Study | n | Study design | Results |
---|---|---|---|
Stene and Joner et al. (49) | 545 subjects with childhood-onset T1D | Daily supplements with 5 mL of cod liver oil (0.6 g DHA, 0.4 g EPA, and 10 μg vitamin D) in the first year of life. | Significantly lower risk of type 1 diabetes in the first year of life with supplements of cod liver oil. |
Norris et al. (50) | 1770 children at increased risk for T1D | A longitudinal, observational study of children at increased risk for type1 diabetes with dietary intake of PUFAs (~150 mg/day EPA+DHA) started at age 1 yearThe mean age at follow-up was 6.2 years. | EPA/DHA supplement starting from the first year of life sharply lowered the incidence of islet autoimmunity and the titers of autoantibodies in children with a high risk of T1D. |
Cadario et al. (51) | 2 cases of T1D in pediatric subjects after a short clinical history of classic symptoms of overt disease | Supplements of vitamin D (1,000 IU/day) started just at the discharge and ω-3 (EPA + DHA 50–60 mg/kg/day, EnerZona®ω-3). | Improved blood glucose control and progressively reduced in relation to blood glucose eat awakening. A small amount of basal insulin at bedtime was maintained.
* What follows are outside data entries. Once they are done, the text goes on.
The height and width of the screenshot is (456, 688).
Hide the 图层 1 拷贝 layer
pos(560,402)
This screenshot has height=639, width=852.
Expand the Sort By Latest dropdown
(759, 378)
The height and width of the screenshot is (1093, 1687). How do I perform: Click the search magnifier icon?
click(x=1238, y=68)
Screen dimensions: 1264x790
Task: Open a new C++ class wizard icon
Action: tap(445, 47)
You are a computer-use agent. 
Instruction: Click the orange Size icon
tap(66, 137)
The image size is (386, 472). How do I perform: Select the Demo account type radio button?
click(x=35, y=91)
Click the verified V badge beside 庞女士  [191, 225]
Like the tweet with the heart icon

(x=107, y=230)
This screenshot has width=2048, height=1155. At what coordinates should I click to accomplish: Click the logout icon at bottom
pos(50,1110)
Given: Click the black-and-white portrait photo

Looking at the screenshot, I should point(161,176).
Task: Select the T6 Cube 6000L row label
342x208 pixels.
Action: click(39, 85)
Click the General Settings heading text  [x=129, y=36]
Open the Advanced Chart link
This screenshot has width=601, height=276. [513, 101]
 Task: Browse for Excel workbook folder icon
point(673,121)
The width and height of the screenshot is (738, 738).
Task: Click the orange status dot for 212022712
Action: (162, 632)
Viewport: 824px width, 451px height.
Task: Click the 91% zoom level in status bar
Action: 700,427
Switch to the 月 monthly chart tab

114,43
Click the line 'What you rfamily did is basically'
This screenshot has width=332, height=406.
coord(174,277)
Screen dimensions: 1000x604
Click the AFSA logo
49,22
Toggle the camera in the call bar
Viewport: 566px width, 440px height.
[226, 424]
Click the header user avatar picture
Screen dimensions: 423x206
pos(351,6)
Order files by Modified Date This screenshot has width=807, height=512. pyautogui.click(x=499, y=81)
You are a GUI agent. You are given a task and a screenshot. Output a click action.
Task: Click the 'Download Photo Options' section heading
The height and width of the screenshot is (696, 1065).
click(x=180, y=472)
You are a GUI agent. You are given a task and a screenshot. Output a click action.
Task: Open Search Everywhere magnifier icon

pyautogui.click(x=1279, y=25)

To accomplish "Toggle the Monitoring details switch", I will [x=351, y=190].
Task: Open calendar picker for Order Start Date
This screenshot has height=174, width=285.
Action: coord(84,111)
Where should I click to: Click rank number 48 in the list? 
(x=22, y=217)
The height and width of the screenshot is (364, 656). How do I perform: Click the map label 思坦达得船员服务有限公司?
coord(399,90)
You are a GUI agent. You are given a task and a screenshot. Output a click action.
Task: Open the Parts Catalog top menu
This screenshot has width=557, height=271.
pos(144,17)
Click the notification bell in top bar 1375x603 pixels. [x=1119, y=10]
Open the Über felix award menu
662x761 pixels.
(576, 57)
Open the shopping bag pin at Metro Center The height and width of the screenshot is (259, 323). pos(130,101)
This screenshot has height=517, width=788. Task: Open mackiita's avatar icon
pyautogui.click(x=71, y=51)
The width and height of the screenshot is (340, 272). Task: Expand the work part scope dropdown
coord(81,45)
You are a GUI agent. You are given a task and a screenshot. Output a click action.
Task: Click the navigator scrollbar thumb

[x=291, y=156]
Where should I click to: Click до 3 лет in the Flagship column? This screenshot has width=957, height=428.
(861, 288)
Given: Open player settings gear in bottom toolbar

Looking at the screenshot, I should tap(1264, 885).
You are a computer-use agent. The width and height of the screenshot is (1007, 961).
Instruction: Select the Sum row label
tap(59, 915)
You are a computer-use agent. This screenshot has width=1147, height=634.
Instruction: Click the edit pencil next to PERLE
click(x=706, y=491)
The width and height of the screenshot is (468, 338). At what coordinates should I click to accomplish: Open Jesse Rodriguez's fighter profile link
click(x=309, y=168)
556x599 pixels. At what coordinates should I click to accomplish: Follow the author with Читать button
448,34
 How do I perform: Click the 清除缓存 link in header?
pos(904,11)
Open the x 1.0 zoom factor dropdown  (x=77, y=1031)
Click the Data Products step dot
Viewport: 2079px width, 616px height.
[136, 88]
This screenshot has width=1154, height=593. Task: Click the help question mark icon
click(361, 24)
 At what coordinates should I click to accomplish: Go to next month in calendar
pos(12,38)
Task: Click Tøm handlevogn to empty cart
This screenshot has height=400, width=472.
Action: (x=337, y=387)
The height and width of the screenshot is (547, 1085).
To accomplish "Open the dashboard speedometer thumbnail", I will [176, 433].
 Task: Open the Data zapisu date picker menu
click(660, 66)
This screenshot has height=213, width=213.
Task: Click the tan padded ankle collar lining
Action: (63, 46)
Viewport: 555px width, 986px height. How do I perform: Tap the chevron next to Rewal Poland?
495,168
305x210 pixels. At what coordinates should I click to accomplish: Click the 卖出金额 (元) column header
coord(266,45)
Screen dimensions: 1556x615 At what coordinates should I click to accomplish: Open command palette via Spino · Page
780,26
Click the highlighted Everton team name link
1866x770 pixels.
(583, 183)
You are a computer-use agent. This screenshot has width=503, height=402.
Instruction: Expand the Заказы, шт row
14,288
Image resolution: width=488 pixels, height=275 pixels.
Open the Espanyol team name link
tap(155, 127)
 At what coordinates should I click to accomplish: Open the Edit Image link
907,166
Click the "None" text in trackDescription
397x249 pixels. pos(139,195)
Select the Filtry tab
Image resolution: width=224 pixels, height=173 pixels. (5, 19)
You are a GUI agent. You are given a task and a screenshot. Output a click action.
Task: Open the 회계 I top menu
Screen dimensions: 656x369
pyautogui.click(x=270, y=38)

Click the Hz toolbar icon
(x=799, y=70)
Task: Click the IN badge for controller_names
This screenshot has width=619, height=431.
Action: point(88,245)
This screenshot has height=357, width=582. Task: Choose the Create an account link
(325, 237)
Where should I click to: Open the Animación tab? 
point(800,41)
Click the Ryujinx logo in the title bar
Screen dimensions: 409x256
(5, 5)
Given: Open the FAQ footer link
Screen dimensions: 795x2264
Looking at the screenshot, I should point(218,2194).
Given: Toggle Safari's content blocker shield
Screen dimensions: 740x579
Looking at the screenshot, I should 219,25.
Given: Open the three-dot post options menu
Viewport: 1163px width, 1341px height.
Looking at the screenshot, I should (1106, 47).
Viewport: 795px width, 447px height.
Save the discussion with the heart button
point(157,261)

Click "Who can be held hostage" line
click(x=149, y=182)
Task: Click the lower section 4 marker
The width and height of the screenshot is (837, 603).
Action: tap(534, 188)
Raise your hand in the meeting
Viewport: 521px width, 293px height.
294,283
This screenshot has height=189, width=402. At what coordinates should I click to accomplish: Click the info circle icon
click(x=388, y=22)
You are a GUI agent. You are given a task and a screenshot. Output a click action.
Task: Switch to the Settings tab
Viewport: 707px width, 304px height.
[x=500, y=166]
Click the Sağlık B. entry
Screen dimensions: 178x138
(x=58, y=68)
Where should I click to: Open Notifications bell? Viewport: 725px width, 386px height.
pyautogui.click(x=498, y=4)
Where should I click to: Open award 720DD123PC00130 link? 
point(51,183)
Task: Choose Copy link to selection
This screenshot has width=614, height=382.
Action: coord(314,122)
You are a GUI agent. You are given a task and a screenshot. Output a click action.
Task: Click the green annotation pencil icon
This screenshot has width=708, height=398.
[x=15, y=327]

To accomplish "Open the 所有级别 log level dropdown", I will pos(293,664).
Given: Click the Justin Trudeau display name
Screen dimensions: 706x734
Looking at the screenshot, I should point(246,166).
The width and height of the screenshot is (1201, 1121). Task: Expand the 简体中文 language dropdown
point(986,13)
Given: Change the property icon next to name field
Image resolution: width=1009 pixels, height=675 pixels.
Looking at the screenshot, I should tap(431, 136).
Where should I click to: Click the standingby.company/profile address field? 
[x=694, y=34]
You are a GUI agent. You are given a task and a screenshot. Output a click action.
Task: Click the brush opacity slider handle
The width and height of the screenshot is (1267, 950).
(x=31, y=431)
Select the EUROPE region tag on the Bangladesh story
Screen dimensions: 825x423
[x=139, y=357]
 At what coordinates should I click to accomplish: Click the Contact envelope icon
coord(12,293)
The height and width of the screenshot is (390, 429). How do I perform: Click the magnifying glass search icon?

Vitamin D and ω-3 supplementation may represent a cost-effective strategy in T1D. |
Chase et al. (52) | Beginning either in the last trimester of pregnancy (41 infants) or in the first 5 months after birth (57 infants). Infants had a first-degree relative with T1D | Mothers received DHA (800 mg/day) or corn/soy oil (800 mg/day) in the last trimester of pregnancy and continued on this same dose after delivery if breast-feeding. Formula-fed infants received formula with 10.2 mg DHA/ounce (treatment) or 3.4 mg DHA/ounce (control). | The levels of RBC DHA increased in treated infants. No statistically significant reductions in the production of the inflammatory cytokines. Reduced hsCRP level in breast-fed DHA-treated infants. |
PUFAs, Polyunsaturated fatty acids; T1D, Type1 diabetes; DHA, Docosahexaenoic acid; EPA, Eicosapentaenoic acid; hsCRP, high-sensitivity C -reactive protein.